He had plenty of opportunities that afternoon when the father and son drove from Munford to catch Anniston’s Veterans Day Parade on Noble Street.
“I want him to understand they’re the reason he has the freedoms he has,” said Short while his son waved at the men and women in military uniforms marching by on Noble Street. “They’re the reason why we’re here today.”
Short and his son were two of hundreds who gathered Monday at Centennial Memorial Park and Noble Street to honor those who served their country. Since 1990, local Vietnam veteran Ken Rollins has organized the annual celebration at the park, which includes a tribute to residents who died in foreign wars and the family members they left behind.

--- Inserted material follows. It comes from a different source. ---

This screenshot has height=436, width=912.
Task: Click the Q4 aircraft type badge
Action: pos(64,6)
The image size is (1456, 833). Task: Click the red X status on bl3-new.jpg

“I want people to remember we can’t celebrate today without remembering those who couldn’t be here today to be honored as veterans,” Rollins said. “It’s important that they are not forgotten.”
Members of the Calhoun County Commission as well as several mayors from the county’s cities, were in attendance at the ceremony.

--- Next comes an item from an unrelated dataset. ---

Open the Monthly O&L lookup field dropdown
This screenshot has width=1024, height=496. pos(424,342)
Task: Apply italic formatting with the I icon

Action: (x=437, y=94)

Today’s ceremony also doubled as an informal fundraiser for Centennial Memorial Park, which has become a pet project of Rollins’. Since 1990, Rollins has worked to bring monuments to the park listing the name of every Alabamian who died overseas in a war. Currently, Rollins is trying to bring monuments recognizing Alabama service men and women who died in Afghanistan and Iraq, as well as monuments for Alabama police and firefighters who died in the line of duty.
“But we need money to do that,” Rollins said during the ceremony. “So we’ll probably try and hit you up for that today.”
One of the ways the park is raising money for the police memorial is through a new Alabama license plate honoring law enforcement. Oxford police Chief Bill Partridge came up with the design of the plate, which will be available next month throughout the state. Ninety percent of the money for the $50 plates goes to the monument fund, which Partridge hopes to be completed by 2016.
“I think that would be a fitting tribute to the men and women in law enforcement who made the ultimate sacrifice while serving their communities,” Partridge said.
Mike Abrams, the president of the Calhoun County Veterans Organization, said the parade on Noble Street in its current iteration dates back just five years, but has a longer tradition in the city. The organization was formed with the sole purpose of bringing back the popular event.
“There’s nothing we can do to give them enough recognition for what they’ve done,” Abrams said about the parade. “But we try to send the message that in our community, they are appreciated.”
This year’s parade’s honor guards included two local veterans who earned the Purple Heart; Wilburn Smallwood in World War II, and Calvin Cunningham in the Korean War.
Justin Stephens, a veteran from Ohatchee, said every year he brings his son, Kalib, to the parade. While he said it’s not easy to explain to a 5-year-old the value and importance Veterans Day has, he said he tries to tell his son why respecting and honoring veterans is vital.
“It’s important to me every year to see him understand more and more,” Stephens said. “I try to explain to him the reason we can come here and have fun is because of what they did.”